Earlier today, we announced an agreement to acquire DCG Systems, a leading private company providing electrical failure analysis solutions to the semiconductor market for $160 million in cash. DCG generated $76 million of revenue in its fiscal year ended January 31, 2015, and has a gross margin profile similar to FEI's semiconductor business. We expect the deal to close by the end of 2015 pending regulatory approval and to be slightly accretive to our 2016 GAAP earnings per share. We will provide more color on DCG's contribution to our 2016 financial results when we report Q4 earnings and provide our full-year 2016 outlook in February. Returning to our Q3 results, revenue in the quarter was $213 million, down 2.4% on an organic basis compared with the third quarter of 2014. Revenue in Q3 was negatively impacted by approximately $10 million due to the stronger US dollar with the largest effect in our science segment.

Science posted Q3 revenue of $107 million, down 4.5% on an organic basis compared with last year as revenues declined slightly in each of our three major geographic regions. Our industry segment reported revenue of $105 million, essentially flat with last year's third quarter on an organic basis. At our semiconductor customers, contributions from smaller regional accounts helped offset slow activity from large customers. Overall, semiconductor revenue was approximately $10 million lower than what we expected entering the quarter. The current slowdown in orders and revenue is directly related to the slower than expected transition to 10 nanometer production. We expect this dynamic to persist into the first part of 2016, but it does not impact our view of the long-term market growth opportunity for FEI as we continue to invest in innovative solutions for our semiconductor customers.

Service revenue grew 11% on an organic basis in Q3 compared with the comparable period in 2014. Both of our business segments saw revenue and gross margin expansion in service. We view service as a strategically important source of recurring revenue with consistent growth and good margin, and we intend to continue investing in these offerings and capabilities moving forward. Gross margin in the quarter was 49.1% compared with 47.7% a year ago. The primary drivers of the increase were foreign currency movements and improved service margin in both of our science and industry segments. In Q3, we had two large unusual items that had a meaningful net negative impact on our earnings. We booked a $24 million after-tax impairment of goodwill and long-lived assets associated with our oil and gas business. The impairment reflects the effect of lower oil prices and the resulting impact on FEI's near-term opportunity in this market. The impairment had a $0.58 negative impact on Q3 earnings per share.

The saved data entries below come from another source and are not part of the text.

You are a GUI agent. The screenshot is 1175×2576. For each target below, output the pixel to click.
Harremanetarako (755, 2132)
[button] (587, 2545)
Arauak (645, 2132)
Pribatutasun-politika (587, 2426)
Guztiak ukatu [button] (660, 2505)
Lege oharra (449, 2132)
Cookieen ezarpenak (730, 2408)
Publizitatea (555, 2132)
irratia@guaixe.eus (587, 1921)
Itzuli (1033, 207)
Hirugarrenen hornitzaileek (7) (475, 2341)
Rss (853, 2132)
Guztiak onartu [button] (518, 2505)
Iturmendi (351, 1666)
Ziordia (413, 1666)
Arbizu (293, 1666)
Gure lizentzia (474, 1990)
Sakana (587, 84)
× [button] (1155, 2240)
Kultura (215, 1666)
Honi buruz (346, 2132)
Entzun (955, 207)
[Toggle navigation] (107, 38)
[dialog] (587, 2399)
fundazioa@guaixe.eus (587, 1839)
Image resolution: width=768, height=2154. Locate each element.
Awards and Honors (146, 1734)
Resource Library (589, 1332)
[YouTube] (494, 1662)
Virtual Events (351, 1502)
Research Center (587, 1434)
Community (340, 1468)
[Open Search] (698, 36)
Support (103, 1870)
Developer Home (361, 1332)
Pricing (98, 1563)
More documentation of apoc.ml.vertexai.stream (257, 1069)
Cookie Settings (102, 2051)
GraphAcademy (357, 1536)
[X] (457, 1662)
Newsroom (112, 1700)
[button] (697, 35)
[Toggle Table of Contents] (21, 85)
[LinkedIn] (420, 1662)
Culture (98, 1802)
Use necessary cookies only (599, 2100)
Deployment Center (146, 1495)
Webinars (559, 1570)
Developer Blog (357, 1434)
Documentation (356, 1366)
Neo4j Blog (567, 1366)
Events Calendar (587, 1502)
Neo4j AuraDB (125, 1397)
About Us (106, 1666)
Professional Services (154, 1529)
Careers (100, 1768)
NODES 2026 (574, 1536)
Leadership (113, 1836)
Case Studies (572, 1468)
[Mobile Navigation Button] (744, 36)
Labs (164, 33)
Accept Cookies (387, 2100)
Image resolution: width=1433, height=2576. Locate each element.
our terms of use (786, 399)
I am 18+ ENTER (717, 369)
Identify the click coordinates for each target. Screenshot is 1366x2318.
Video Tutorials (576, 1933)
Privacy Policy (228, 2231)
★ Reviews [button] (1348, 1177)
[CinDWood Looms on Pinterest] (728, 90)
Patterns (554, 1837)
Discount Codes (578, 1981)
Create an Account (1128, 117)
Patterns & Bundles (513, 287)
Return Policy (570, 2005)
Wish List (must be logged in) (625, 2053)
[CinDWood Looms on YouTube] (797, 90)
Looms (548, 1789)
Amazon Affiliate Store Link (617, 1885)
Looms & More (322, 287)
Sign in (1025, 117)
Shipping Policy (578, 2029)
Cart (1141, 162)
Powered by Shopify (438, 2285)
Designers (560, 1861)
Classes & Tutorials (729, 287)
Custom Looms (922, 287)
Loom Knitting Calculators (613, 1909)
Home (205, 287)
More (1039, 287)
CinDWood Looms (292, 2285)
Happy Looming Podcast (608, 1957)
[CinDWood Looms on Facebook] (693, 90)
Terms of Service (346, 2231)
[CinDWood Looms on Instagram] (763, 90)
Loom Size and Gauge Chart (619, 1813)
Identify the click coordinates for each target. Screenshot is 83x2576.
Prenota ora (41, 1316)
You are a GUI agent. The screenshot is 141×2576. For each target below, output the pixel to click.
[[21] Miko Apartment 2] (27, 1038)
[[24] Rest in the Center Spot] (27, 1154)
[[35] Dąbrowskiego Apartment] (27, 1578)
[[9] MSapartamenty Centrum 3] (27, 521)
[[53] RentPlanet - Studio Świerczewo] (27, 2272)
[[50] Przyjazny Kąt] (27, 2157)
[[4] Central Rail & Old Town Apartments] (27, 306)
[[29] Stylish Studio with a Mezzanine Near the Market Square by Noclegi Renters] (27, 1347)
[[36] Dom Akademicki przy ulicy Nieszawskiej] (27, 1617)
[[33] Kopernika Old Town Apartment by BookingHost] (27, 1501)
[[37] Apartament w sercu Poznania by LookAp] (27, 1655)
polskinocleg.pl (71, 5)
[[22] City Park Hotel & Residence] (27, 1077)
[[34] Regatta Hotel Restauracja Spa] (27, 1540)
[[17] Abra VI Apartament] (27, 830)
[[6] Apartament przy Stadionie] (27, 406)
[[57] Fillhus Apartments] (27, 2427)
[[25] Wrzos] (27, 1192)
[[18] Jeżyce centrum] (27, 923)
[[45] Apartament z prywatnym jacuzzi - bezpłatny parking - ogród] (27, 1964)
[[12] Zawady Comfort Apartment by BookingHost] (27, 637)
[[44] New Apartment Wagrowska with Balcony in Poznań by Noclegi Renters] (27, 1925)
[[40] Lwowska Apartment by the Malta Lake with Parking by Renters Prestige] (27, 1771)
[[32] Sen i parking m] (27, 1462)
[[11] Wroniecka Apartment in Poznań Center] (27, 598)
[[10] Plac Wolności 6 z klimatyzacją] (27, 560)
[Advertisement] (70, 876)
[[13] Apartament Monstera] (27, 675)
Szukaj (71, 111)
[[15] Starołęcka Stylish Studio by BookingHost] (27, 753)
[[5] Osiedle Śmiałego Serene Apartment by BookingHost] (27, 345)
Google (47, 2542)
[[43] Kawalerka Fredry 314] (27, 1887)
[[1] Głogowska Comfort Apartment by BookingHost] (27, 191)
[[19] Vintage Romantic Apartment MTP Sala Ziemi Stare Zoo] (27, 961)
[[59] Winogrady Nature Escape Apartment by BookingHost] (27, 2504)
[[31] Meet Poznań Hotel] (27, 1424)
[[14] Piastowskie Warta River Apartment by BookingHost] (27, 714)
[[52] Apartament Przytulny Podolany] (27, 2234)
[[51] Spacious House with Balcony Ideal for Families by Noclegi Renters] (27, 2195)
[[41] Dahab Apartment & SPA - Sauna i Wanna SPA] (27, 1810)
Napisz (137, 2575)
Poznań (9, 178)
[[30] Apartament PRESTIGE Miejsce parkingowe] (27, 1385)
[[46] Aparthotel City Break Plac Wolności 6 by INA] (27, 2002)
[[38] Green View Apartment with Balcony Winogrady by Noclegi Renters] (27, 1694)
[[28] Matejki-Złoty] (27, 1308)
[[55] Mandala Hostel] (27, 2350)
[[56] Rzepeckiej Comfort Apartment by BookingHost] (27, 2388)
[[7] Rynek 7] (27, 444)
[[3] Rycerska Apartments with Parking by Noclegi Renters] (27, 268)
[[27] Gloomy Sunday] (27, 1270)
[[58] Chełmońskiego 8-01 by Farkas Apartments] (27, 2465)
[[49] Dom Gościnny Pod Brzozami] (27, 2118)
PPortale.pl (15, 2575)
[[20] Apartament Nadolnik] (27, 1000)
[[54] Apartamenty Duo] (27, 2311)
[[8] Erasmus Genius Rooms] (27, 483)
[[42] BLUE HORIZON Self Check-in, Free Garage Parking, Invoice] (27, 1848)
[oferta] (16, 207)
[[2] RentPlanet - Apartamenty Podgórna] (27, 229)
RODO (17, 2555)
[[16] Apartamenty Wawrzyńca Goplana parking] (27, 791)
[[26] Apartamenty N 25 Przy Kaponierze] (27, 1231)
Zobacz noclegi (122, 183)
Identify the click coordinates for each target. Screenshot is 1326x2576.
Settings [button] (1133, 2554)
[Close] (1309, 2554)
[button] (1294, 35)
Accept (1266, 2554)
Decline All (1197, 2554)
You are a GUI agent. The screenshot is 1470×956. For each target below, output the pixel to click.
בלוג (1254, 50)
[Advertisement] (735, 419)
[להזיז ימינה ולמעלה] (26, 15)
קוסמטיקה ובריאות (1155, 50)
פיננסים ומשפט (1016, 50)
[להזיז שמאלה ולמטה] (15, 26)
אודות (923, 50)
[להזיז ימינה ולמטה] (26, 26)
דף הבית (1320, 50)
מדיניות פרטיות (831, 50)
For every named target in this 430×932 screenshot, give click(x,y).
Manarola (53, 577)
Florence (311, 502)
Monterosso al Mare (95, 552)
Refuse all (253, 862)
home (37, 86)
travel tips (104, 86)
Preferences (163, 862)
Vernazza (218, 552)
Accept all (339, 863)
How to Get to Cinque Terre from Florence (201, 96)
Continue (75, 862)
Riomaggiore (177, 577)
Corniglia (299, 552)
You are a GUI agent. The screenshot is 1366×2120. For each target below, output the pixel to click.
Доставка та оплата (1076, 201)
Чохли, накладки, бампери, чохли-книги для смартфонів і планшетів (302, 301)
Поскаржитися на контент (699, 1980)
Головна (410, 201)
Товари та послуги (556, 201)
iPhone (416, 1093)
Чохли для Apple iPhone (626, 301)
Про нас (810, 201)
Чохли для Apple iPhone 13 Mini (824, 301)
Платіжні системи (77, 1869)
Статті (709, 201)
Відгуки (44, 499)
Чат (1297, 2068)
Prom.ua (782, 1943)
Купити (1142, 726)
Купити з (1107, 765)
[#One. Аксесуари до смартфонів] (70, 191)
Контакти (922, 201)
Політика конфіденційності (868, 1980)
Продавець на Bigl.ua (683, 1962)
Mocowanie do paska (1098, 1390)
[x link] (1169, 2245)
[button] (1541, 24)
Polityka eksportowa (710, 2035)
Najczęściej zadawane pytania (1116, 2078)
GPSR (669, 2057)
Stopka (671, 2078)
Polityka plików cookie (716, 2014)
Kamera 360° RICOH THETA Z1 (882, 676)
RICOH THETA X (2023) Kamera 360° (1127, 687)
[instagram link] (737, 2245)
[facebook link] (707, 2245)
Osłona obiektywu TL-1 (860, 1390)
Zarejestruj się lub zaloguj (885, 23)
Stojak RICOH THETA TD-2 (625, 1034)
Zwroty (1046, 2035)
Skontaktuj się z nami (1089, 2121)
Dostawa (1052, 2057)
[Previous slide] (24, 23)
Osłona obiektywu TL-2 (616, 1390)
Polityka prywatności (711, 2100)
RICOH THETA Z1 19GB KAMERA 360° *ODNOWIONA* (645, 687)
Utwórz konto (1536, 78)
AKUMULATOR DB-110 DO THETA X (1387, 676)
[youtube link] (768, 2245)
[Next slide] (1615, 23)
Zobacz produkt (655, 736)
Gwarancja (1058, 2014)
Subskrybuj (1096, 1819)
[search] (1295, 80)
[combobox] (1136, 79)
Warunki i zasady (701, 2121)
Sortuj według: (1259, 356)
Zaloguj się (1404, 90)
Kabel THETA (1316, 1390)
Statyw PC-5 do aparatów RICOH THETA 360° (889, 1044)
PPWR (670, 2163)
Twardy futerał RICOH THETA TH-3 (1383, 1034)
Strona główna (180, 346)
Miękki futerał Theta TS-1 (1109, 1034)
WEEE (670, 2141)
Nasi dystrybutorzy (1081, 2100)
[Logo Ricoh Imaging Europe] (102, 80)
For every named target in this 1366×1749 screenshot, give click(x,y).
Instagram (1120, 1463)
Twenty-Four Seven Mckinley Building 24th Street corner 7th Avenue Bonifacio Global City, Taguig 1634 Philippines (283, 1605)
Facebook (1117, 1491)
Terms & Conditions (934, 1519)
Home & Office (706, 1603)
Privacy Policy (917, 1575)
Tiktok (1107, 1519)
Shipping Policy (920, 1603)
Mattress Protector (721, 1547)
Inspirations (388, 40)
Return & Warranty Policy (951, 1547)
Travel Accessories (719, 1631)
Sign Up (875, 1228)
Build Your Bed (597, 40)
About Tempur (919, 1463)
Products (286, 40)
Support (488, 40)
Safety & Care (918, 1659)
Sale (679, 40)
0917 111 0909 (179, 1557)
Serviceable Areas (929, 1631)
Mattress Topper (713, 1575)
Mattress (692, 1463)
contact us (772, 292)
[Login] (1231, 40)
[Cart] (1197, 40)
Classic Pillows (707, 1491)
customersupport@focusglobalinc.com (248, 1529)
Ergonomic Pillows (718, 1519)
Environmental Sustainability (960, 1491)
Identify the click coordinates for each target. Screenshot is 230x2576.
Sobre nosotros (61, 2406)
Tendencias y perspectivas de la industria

The secondary of impact relates to a tax benefit arising from the recognition of previously uncertain tax positions. This benefit reduced our reported tax expense for Q3 by $6.1 million or $0.15 per share. Our normalized tax rate for Q3 excluding these benefits was approximately 20%. Together, the asset impairment and tax items reduced our third-quarter earnings per share by $0.44. Our operating expenses remained well-controlled in the period. Expenses, excluding the asset impairment in restructuring related items, were $67 million in Q3 compared with $75 million in Q3 of 2014 and $66 million in the second quarter of this year. We remain focused on cost containment while continuing to make the necessary investments to position the Company for long-term growth. Q3 cash flow from operations was $46 million, and we ended the quarter with $500 million in cash and investments.

During the quarter, we paid dividends of $12 million and repurchased 545,000 shares of our common stock at an average price of $77.41 per share. At the end of Q3, we have repurchased an additional 300,000 shares at an average price of $74.96 per share. Year to date, we have repurchased over 1.2 million shares and have 1.1 million shares remaining under our current buyback authorization. These capital return activities and our proposed acquisition of DCG speak to the commitment we made it our June investor event to return a meaningful amount of free cash generation to shareholders while targeting strategic acquisitions. With that, I'll turn the call over to Don for his comments.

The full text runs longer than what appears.